This answer should be seen as a supplement to Bruce's answer. I wanted to add a few more notes that wouldn't fit well in a comment.
A lot of the tools you already might use for unit testing will likely be useful - NUnit, mocking frameworks, etc.
Books to read: "How we Test Software at Microsoft", "Beautiful Testing", "Lessons Learned in Software Testing", and if you are interested in working with Agile methods, you should also grab "Agile Testing", and maybe even start with that book. I'm not recommending any newbie books for you because I think you already know the basics. Any gaps will probably get filled in while reading the list above.
You should practice manual exploratory testing. This is the most useful skill that you won't already have as a developer. Getting good at manual exploratory testing will make you a better automation tester as well, and I fervently believe it is a skill no tester should be without.
When you are being interviewed, you will generally be asked some form of, "How would you test this?" This will probably be your key interview question. The interviewer is looking for an organized approach. You want to be able to divide the test coverage you need into neat categories, describe a general approach for each (e.g., manual testing; fuzzing; automated regression tests), and then probably pick one group and start writing specific test cases for it.

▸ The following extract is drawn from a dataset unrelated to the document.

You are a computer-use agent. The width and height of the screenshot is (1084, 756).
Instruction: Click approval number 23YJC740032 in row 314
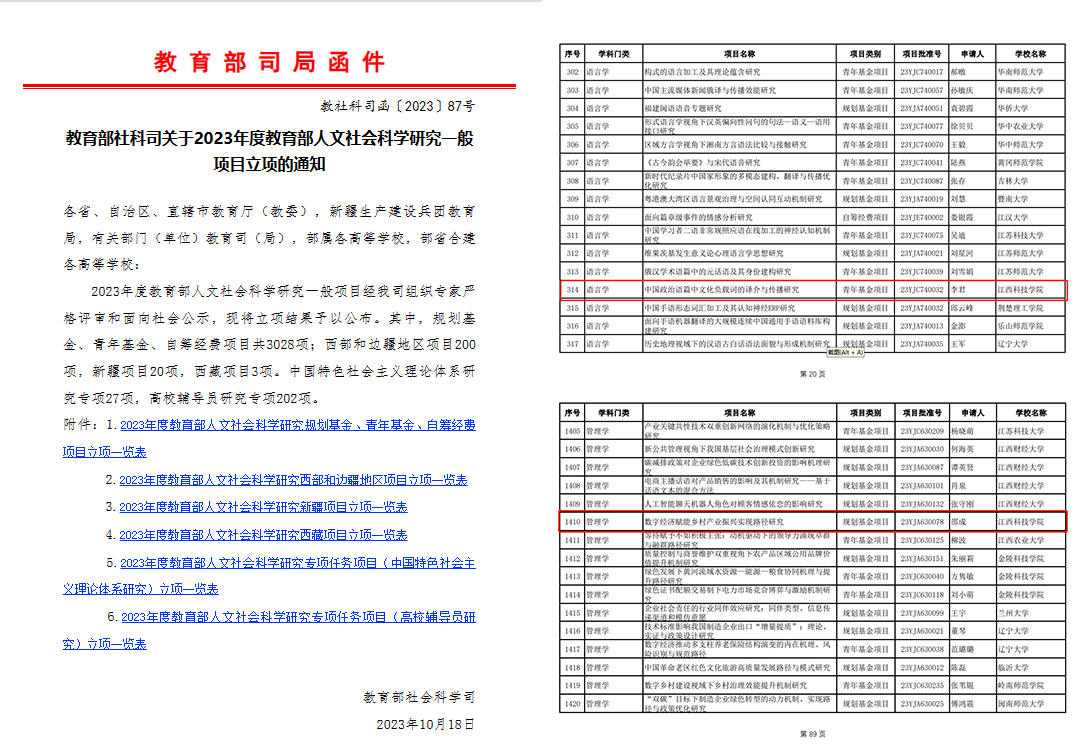(x=921, y=290)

E.g.: "Well, key things for this product will be functionality, security, usability, and reliability . . ." and so forth. Then you pick a category and go in depth: "Functionality should check the API and the UI, so I'll want some automated tests using fixtures to test the API. For now, we should just test the UI manually . . ." and so forth. Then come back and talk about, say, functionality some more, this time laying out specific test cases, e.g., "Let's start with a 'happy path' test case . . . here are some equivelence class tests we should do. . . some boundary tests . . . some error tests . . . now let's discuss UI manual testing a bit more . . . " etc.
If you are doing this right, your interviewer will have to stop you from listing out ideas for tests, even for a very simple application. This is the tester equivelent of being asked how you would implement [insert well-known software application here]. Just as you couldn't complete your code spec for a software application during the interview, you can't draft your entire test plan during the interview either.